Le prix d’une VMC double flux se situe entre 4 000 € et 12 000 € tout compris (matériel + pose + réseau de gaines), selon la surface du logement, la complexité de l’installation et le niveau de performance choisi. Ce budget inclut le caisson avec échangeur, le réseau de gaines isolées, les bouches d’extraction et d’insufflation, et la main-d’œuvre.

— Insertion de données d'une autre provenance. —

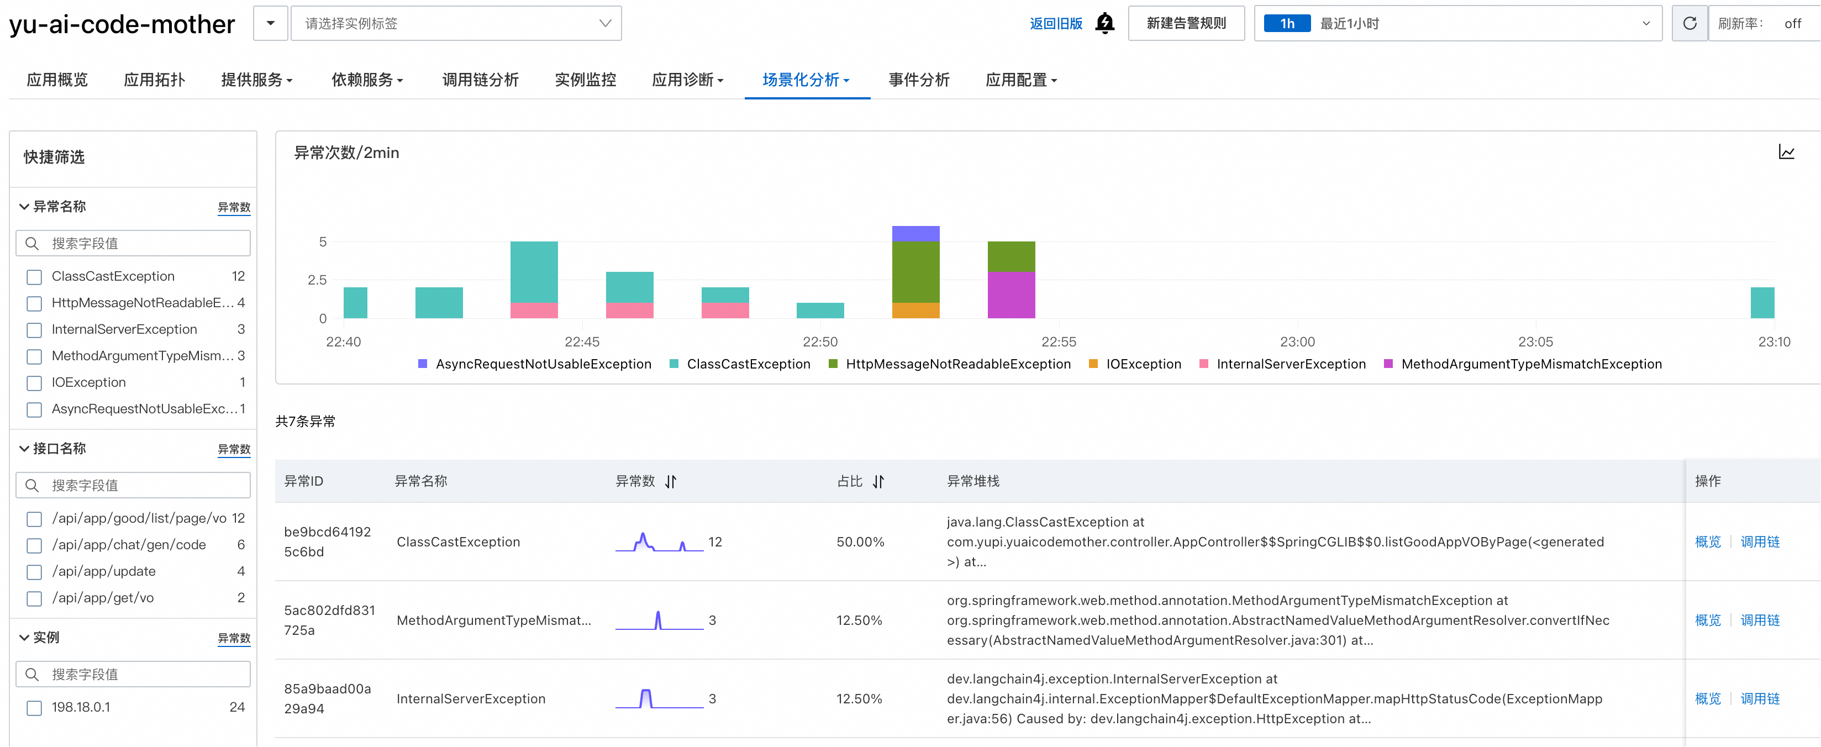This screenshot has width=1821, height=747.
Task: Collapse the 接口名称 filter section
Action: (x=24, y=449)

Il n’inclut généralement pas les travaux de faux-plafond, le traitement acoustique spécifique ou les options connectées avancées.
Cet article vous permet de :
- Connaître les fourchettes réalistes selon votre configuration (neuf, rénovation, surface)
- Comprendre le détail des coûts : matériel, pose, réseau de gaines
- Identifier les facteurs qui font grimper ou baisser la facture
- Chiffrer l’entretien sur la durée
- Découvrir les aides : MaPrimeRénov, TVA réduite, CEE
Prix VMC double flux tout compris : fourchettes selon la configuration
Voici les budgets réels constatés pour une installation complète de VMC double flux, matériel et main-d’œuvre inclus, hors aides financières.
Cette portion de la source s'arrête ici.